You’ll begin by siphoning out, or removing, electrolyte from the battery cells, and it is extremely important to wear goggles and rubber gloves. Also, be sure to keep baking soda and water handy to neutralize electrolyte in case of spills.
Begin by removing the vent caps on the battery. Insert the hydrometer into each cell and siphon enough electrolyte to make the graduated float inside of the hydrometer rise. To obtain an accurate reading, be sure the float is not touching the sides of the hydrometer. Record the value on the float where the electrolyte crosses it. Don’t forget to insert the thermometer into a center cell and record the temperature once it stabilizes. To correct specific gravity readings for temperature, add 0.004 for every 10°F (5°C) above 80°F (27°C) and subtract 0.004 for every 10°F (5°C) below 80°F (27°C).
Calculate the average of each of the readings and compare the result with the chart provided by the battery manufacturer to accurately determine the battery’s state of charge.
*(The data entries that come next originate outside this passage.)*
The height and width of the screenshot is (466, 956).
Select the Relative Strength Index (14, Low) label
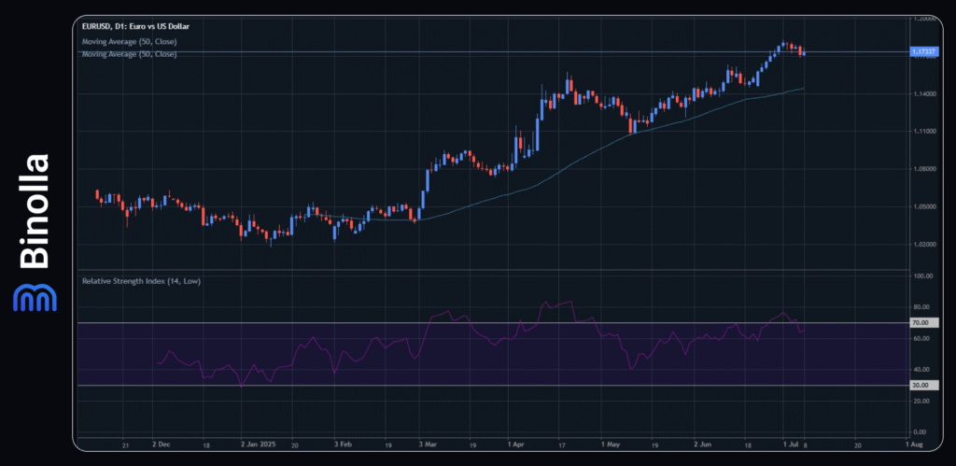click(141, 280)
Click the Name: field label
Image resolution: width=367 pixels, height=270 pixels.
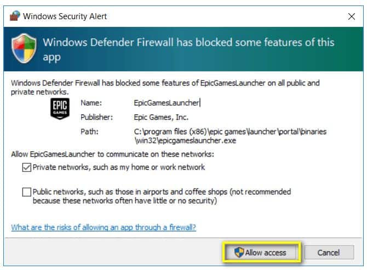pos(91,103)
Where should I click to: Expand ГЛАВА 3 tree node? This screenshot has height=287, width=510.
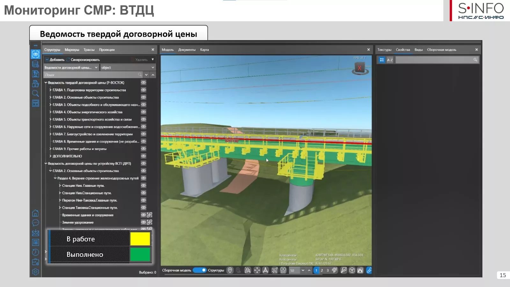click(50, 105)
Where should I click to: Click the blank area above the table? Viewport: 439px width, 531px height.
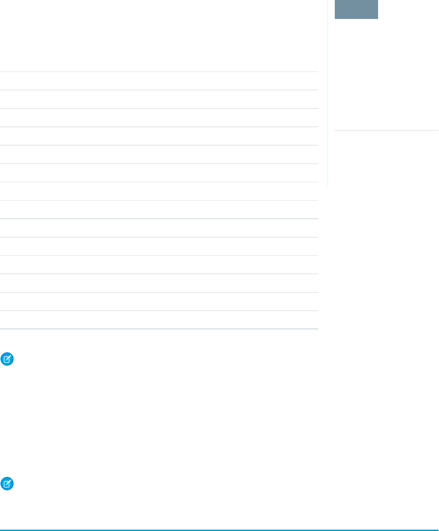pyautogui.click(x=159, y=36)
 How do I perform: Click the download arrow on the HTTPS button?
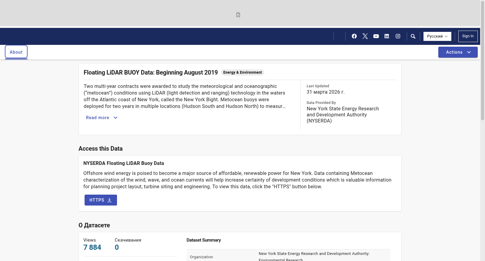[x=109, y=200]
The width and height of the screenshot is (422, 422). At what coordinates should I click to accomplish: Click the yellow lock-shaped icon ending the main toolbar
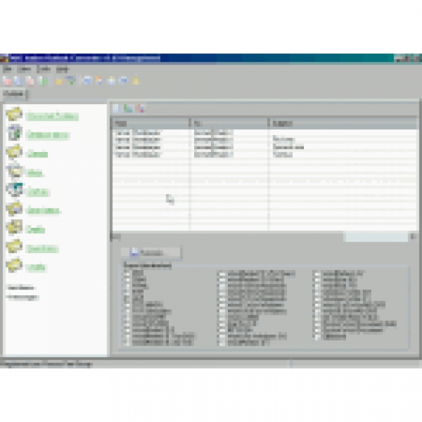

If the specific gravity values are consistently low, such as less than 1.250, it could be due to the batteries not being fully charged or the recent addition of water which dilutes the electrolyte at the top of the cell. In both of these conditions, the battery should be given a sufficient equalization charge that results in specific gravity readings that are representative of the batteries true state of charge.
Keep a Battery Maintenance Log
It is very beneficial to keep a log of both voltage and specific gravity readings over time to refer to when trouble shooting potential problems with your batteries in the future. It also reinforces a commitment to a regular battery maintenance program.
When using voltage or specific gravity readings to determine a battery’s state-of-charge, it’s important to always consult the manufacturer’s technical specifications. Not all batteries operate with the same electrolyte specific gravity, so it’s important to ensure that you are using the battery manufacturers’ correct measurement criteria.